EU AI Act Update — Key Developments
1. Political agreement reached on the "Digital Omnibus" AI changes
EU lawmakers and Member States reached a provisional agreement on amendments to the AI Act aimed at simplifying compliance and delaying some obligations. The agreement still requires formal approval before it becomes final law.
Most important proposed changes
- High-risk AI obligations would move from 2 August 2026 to 2 December 2027.
- Some machinery and sector-regulated products may be excluded from overlapping AI Act requirements.
- National AI sandbox deadlines may shift from 2026 to 2027.
- New bans would target AI systems generating non-consensual explicit imagery ("nudifier apps").
- Mandatory watermarking obligations for AI-generated content are expected to strengthen.
2. Important clarification: current deadlines still legally apply
Although political agreement has now been reached, organisations should not assume the delay is fully enacted yet.
Multiple legal and governance analyses stress that:
- the original AI Act remains in force;
- August 2026 obligations technically still apply until the amendments are formally adopted and published.
Current official timeline
According to the European Commission:
- prohibited AI practices and AI literacy obligations already apply;
- GPAI model obligations already apply;
- high-risk AI system obligations are currently scheduled for 2 August 2026;
- some embedded product AI systems transition until 2027.
3. Enforcement and governance trend
The broader EU direction remains clear:
- stronger AI governance,
- stronger platform accountability,
- tighter interoperability and competition controls,
- increasing oversight of foundation models and AI ecosystems.
The European Commission is also continuing work on:
- AI Office oversight,
- regulatory sandboxes,
- GPAI supervision,
- coordination between AI Act, GDPR, DMA, NIS2, CRA, and sector-specific rules.

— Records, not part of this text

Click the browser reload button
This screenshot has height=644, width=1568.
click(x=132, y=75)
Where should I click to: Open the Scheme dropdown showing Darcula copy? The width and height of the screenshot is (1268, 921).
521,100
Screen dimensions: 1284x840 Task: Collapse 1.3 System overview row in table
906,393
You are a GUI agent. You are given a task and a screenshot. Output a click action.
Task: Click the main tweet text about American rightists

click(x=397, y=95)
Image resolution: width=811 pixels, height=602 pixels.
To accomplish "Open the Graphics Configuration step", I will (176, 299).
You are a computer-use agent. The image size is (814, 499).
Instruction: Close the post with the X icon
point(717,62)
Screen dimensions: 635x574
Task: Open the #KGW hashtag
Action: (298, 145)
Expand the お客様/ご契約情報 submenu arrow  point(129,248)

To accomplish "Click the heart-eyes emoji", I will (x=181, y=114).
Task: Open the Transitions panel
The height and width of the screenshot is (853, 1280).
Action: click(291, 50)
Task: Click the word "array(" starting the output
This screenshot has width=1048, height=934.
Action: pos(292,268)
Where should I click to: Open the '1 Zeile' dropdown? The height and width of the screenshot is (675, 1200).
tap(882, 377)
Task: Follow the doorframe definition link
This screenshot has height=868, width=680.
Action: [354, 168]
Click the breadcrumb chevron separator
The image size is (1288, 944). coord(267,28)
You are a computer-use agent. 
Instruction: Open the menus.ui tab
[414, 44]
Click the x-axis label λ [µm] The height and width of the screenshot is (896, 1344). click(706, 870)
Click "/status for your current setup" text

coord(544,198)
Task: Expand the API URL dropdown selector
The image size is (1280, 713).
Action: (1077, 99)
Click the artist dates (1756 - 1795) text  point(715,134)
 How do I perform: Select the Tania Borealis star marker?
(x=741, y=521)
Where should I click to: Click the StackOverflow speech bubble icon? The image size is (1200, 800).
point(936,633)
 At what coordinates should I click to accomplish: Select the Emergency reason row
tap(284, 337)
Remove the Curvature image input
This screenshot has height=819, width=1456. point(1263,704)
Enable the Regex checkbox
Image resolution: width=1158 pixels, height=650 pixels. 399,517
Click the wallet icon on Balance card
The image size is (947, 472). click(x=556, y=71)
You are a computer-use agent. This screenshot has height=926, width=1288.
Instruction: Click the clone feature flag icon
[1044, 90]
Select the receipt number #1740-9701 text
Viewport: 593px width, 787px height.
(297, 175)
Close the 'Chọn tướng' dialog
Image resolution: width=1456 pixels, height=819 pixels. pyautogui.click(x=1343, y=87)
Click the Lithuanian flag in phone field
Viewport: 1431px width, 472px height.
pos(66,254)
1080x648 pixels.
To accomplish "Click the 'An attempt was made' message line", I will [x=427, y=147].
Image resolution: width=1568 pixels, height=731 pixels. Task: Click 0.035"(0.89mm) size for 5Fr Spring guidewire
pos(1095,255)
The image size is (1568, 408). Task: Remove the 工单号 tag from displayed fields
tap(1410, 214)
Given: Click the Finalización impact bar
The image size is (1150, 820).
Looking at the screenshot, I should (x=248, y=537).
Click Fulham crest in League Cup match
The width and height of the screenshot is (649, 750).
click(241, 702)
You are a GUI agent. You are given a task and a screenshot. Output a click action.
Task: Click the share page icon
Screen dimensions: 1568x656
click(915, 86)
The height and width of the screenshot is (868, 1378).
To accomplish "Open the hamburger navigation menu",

4. What this means for organisations now
Recommended actions
Continue preparing as if August 2026 remains the operational target date.
Priority areas:
- AI inventory and classification
- supplier and model governance
- human oversight procedures
- AI literacy programmes
- documentation and audit trails
- transparency and labeling practices
- vendor due diligence
- data governance and cybersecurity controls
For web and digital teams
Particular attention should be paid to:
- AI-generated website content,
- AI search experiences,
- chatbots and virtual assistants,
- automated personalization,
- accessibility tooling,
- synthetic media and image generation,
- AI-assisted customer service workflows.
5. Website-ready takeaway
The EU is moving toward a softer and more business-friendly implementation of the AI Act, but organisations should continue preparing for compliance now. While lawmakers have agreed in principle to delay some high-risk AI obligations until late 2027, the current legal deadlines remain in force until the amendments are formally adopted. Businesses should treat this period as a governance preparation window rather than a pause in compliance activity.